Friday, 20 February 2015

Quick Introduction to Docker (Part 2)

By Ilanchezhian Ganesamurthy

In part 1, we discussed - Why Docker? In this part, we will understand what is Docker, and when and where to use it, along with other additional information about it.

What is Docker?

Docker is an open-source project and it is a light weight virtualized environment for use in portable and distributed applications. To elaborate more, it is a light weight container environment running on Linux Container (LXC) technology. It helps to create portable deployment across machines, assists to build, deploy and run your application within a container.

Docker provides isolation and security, which allow running many containers on the same host in an isolated environment. It provides the right way to run your application securely and completely, isolated from other applications in the container. Docker runs without extra load on the hypervisor, which makes it very fast and economical.

■ ■ ■ ■ ■ ■ ■

**LIST OF TASKS:**
(1) In the Docker introduction, what reason is given for Docker being "very fast and economical"?
(2) Write the next part of the Docker introduction, starting after its last sentence.

Recorded data:
■ ■ ■ ■ ■ ■ ■

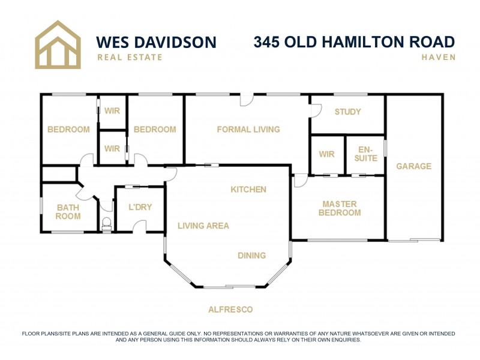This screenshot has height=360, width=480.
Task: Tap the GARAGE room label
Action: [413, 166]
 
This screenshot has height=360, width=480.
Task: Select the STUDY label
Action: [347, 112]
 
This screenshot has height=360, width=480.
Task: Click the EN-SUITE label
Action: [365, 154]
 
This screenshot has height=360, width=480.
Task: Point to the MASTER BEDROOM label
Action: [340, 208]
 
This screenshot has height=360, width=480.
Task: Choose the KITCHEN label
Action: [248, 190]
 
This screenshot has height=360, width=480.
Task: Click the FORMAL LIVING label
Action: [248, 129]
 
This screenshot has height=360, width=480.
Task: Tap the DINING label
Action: [251, 256]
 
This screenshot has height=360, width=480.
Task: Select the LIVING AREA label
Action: [203, 226]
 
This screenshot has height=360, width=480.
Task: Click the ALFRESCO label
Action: [230, 310]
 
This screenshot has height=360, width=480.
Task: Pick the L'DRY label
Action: [140, 208]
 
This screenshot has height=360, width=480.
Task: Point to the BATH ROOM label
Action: [68, 212]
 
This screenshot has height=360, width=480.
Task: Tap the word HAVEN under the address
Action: [438, 58]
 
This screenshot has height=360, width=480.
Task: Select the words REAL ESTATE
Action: [130, 58]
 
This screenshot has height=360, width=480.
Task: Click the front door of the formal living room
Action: [247, 100]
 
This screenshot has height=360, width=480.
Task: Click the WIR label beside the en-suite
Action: [326, 154]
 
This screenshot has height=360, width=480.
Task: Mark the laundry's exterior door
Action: [140, 226]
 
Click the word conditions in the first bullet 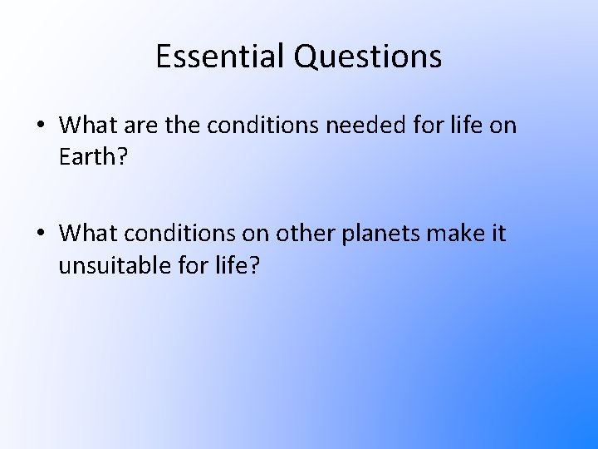pyautogui.click(x=260, y=126)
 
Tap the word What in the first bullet pyautogui.click(x=90, y=126)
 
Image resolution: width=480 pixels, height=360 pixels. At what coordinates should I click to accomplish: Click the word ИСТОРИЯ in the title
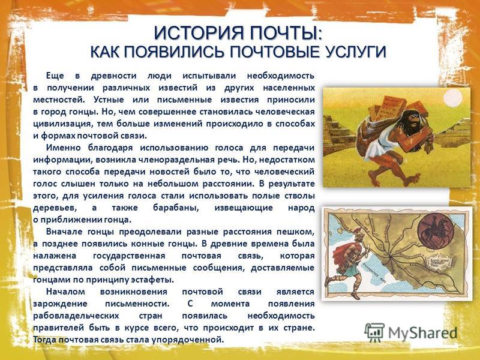pyautogui.click(x=199, y=33)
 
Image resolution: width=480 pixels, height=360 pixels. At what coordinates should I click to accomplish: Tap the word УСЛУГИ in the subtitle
pyautogui.click(x=355, y=52)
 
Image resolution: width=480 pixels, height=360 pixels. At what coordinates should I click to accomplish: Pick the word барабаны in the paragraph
pyautogui.click(x=176, y=208)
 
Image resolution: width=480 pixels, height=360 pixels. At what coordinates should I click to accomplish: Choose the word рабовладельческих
pyautogui.click(x=76, y=316)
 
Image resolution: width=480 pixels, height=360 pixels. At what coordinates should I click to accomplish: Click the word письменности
pyautogui.click(x=137, y=304)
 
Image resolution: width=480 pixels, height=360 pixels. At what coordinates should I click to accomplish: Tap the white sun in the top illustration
pyautogui.click(x=452, y=99)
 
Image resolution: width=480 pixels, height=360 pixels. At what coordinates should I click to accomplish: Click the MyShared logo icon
pyautogui.click(x=374, y=332)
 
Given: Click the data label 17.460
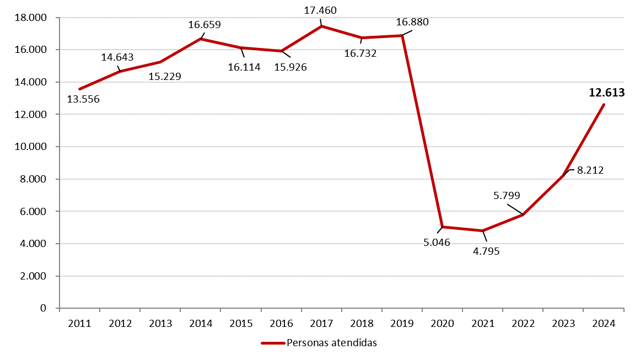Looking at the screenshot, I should click(320, 10).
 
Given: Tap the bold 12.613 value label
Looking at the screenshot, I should click(606, 93).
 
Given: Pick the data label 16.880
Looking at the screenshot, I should click(412, 22).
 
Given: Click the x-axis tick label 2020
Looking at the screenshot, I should click(442, 324).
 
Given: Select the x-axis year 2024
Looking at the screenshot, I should click(604, 324).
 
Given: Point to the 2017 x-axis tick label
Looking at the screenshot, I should click(321, 324).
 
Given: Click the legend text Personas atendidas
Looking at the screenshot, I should click(332, 343).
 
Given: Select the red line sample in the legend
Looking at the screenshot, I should click(273, 343).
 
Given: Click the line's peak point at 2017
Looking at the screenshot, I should click(321, 26).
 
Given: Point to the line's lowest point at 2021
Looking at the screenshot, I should click(483, 230).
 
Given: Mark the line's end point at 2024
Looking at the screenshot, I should click(604, 104).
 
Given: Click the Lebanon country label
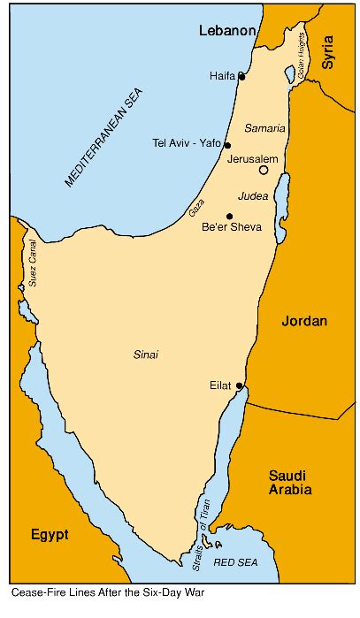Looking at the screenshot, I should coord(226,31).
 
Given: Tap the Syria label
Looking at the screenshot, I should coord(328,52).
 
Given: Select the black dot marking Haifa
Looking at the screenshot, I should coord(242,76).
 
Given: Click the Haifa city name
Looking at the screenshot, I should coord(222,76).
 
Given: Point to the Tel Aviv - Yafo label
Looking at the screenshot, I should coord(187,144).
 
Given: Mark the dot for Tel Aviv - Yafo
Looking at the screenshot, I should coord(228,145).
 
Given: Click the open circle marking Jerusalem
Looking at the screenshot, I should coord(263,170).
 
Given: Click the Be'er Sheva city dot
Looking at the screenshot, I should coord(230,216).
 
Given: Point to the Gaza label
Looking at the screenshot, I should coord(196,210).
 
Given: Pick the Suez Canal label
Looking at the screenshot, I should coord(33,264).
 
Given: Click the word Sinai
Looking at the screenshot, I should coord(145,355).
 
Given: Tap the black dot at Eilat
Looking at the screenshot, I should coord(240,385).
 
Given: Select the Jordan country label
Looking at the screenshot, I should coord(303,321).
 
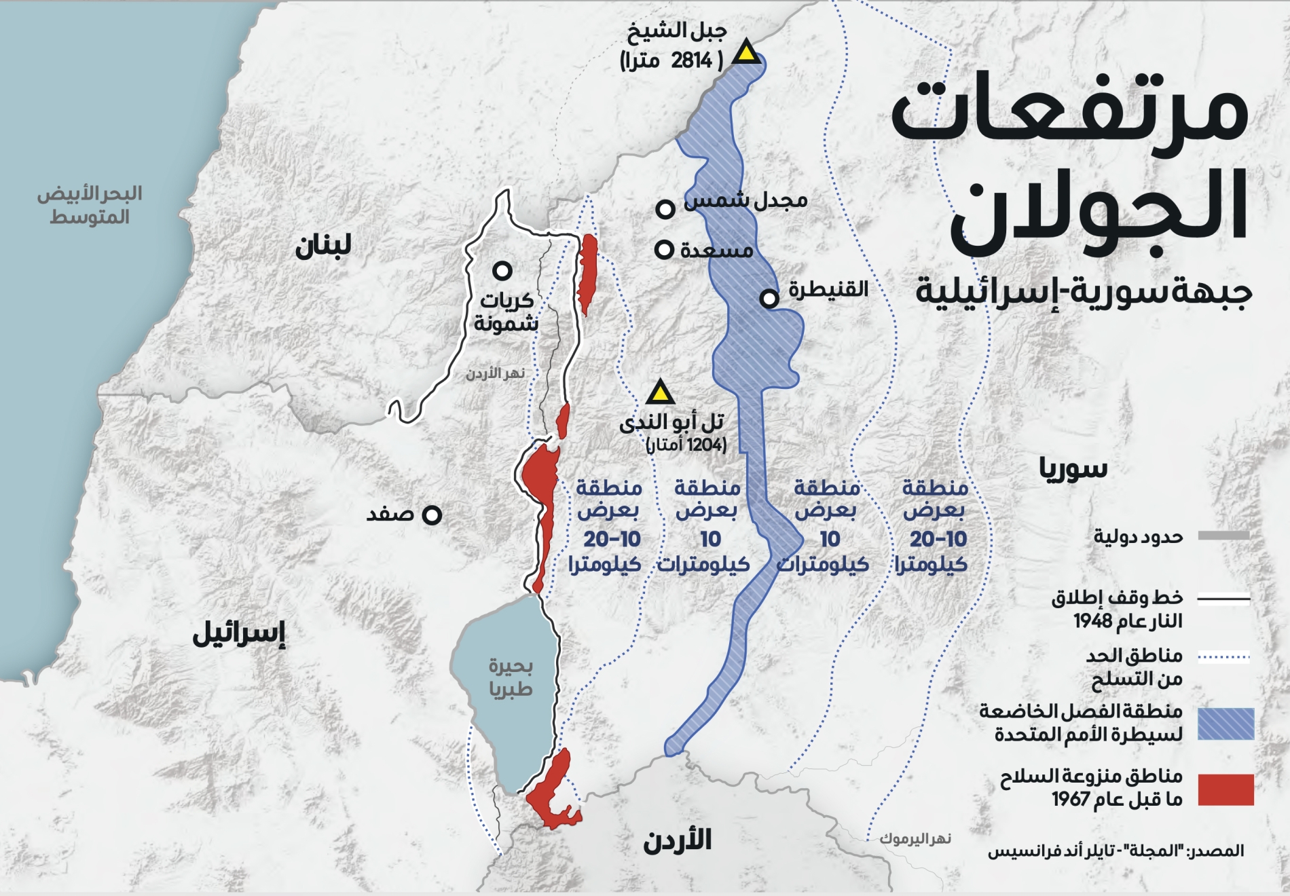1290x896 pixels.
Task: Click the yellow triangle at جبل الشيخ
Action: [746, 53]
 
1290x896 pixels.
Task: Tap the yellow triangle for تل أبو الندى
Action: [659, 393]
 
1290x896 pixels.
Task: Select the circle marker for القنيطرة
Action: [769, 298]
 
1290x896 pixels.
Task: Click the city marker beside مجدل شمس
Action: [665, 208]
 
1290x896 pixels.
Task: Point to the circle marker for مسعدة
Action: [664, 250]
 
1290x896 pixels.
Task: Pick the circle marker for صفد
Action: [432, 515]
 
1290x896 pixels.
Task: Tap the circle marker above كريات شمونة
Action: [502, 271]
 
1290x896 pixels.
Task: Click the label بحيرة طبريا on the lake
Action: [511, 677]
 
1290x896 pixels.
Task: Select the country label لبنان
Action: [323, 246]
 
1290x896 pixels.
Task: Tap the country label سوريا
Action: [1073, 468]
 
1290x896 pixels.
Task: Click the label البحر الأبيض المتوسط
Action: [90, 205]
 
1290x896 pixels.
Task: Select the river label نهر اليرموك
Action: [915, 839]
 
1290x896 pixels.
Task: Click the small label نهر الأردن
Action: [495, 373]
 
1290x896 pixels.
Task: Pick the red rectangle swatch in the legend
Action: [1226, 789]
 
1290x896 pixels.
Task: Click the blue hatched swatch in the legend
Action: [1226, 724]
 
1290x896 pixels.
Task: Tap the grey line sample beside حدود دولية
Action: [1223, 536]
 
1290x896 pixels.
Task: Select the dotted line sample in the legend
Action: [1223, 656]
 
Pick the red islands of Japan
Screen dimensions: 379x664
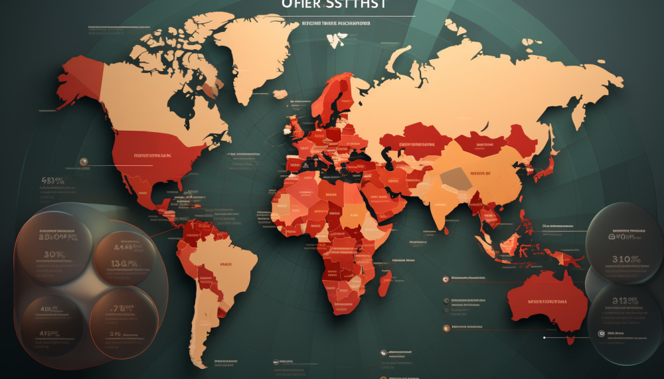(543, 169)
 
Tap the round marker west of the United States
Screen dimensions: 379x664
(84, 161)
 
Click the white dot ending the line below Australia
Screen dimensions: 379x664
(544, 337)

■ ■ ■ ■ ■ ■ ■

**TASK RESULTS:**
(1) The introduction says Docker runs without extra load on the hypervisor, and that is what makes it very fast and economical.

(2)
Docker helps to separate your application from the infrastructure (OS, third party library, middleware, and database) and treat infrastructure as a managed application. Docker Inc. is behind the development of the open source Docker platform.

When can Docker be used?


Docker helps in packaging an application, its dependent third party libraries, middleware, webserver and database into one container. Just as shipping container contains all the shippable goods in one container, in similar fashion, Docker container contains all the application and required external dependencies in one single container. This helps to accomplish portability across machines and achieve objectives as:
  • Run Docker container anywhere in a local datacenter or on cloud. Frictionless move of workload (container) to any infrastructure. Distribute and ship those containers to further development and testing. 
  • The same container utilized on-premise can be moved to Microsoft Azure and later moved to Amazon Web Service (AWS) and other cloud supporting Docker container. Cloud interoperability should be achieved very easily.
  • It can automatically build the container from the source code and dependent infrastructure.
  • Docker helps to maximize resource utilization of the hardware. Compared to 2 or 3 VMs, which can be executed in parallel in a development machine, 10 Docker containers can be executed parallel. In a high end server, more than 100 containers can be executed parallelly without much of a performance problem.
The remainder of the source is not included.